Persons providing postmortem care to bodies or body parts infected with HIV may have occupational exposure to infected body fluids and tissues. Several studies have evaluated the viability of HIV in postmortem tissue. In one study, researchers cultured HIV from the plasma and/or mononuclear cells of 51% of 41 bodies being prepared for burial at 0.5 to 21.5 hours after death.(53) Thirty-three percent of the HIV culture-positive bodies were refrigerated.
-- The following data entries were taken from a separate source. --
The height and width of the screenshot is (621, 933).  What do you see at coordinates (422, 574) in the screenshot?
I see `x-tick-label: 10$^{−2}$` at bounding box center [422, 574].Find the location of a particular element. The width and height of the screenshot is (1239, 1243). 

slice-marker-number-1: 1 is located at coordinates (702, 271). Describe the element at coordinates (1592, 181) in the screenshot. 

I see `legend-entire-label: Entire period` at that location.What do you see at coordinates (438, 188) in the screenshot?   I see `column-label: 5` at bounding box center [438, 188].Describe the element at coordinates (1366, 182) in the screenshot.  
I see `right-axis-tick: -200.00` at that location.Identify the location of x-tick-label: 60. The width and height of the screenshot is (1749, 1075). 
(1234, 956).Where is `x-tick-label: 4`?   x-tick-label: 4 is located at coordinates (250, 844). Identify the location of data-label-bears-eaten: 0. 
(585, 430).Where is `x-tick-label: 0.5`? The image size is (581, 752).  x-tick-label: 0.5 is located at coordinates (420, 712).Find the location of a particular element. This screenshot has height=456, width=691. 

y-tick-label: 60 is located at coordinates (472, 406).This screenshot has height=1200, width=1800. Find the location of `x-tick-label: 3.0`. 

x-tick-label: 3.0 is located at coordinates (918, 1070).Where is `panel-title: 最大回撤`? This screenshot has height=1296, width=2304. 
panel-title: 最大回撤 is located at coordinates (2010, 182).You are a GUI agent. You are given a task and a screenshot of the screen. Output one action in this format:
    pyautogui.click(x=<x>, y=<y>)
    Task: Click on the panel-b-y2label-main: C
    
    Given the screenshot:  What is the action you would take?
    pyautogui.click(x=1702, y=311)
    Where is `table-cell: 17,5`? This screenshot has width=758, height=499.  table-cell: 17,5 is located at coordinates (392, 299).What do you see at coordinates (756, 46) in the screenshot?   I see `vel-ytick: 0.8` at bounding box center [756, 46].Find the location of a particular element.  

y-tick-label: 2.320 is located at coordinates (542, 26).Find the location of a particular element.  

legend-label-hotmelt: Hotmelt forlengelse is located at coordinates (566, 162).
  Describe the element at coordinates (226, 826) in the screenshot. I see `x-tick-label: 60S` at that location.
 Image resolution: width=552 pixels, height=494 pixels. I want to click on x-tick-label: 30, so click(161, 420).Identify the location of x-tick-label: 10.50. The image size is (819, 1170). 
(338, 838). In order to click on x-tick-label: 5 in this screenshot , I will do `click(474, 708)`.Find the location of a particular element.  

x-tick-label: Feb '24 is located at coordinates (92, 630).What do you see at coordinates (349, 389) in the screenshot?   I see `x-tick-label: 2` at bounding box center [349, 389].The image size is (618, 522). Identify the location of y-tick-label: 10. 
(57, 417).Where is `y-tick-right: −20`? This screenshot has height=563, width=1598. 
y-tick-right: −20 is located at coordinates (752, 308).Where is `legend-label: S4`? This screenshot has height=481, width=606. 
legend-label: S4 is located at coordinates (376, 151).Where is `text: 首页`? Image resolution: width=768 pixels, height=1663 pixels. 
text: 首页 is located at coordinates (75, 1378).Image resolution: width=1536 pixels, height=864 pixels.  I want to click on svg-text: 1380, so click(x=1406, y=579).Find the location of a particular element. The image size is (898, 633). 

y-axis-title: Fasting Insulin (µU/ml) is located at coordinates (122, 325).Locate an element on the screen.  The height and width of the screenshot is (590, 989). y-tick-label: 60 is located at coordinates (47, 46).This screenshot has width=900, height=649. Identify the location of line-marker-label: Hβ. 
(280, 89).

In another study, researchers unsuccessfully cultured HIV from the cerebrospinal fluid and other tissues of three bodies.(54) One case report detailed the culture of viable HIV from the plasma of a body refrigerated at 3 to 5°C 18 hours after death.(55) Another report described culture of HIV from eight of ten bodies from 1 to 6 daysafter death.(56) Of this group, HIV grew in culture of five of the blood and five of the tissue specimensp

the ref's you supply are things like the viability of the virus staying alive in semen (a short term transport medium for the virus not a living medium), not a water supply. heat kills the virus,....they are called hottubs for a reason.

blood and blood agents can stay active and alive in water, dont think so? hep and hep c (actually pretty much any hcv or hbv) can and will be transmitted through infected water...they rely on blood agents to keep them alive, they also die quickly by themselves...but with blood, plasma or blood products, they can stay active and able to infect for hours...in water.

if blood and blood products can stay active enough to keep THOSE types of infeections available for transmission through water, what makes you think that it would be any different for something like HIV that uses the BA/BP for the same purpose and has the same charachteristics for activity and requirements for sustaining itself?
 
I dont have a cam, I dont spend my paychecks on the Tech TV website.

Its the 2k2 Accord Special Edition (Leather seats, woodgrain) v6. It's not a race car, but its a nice car.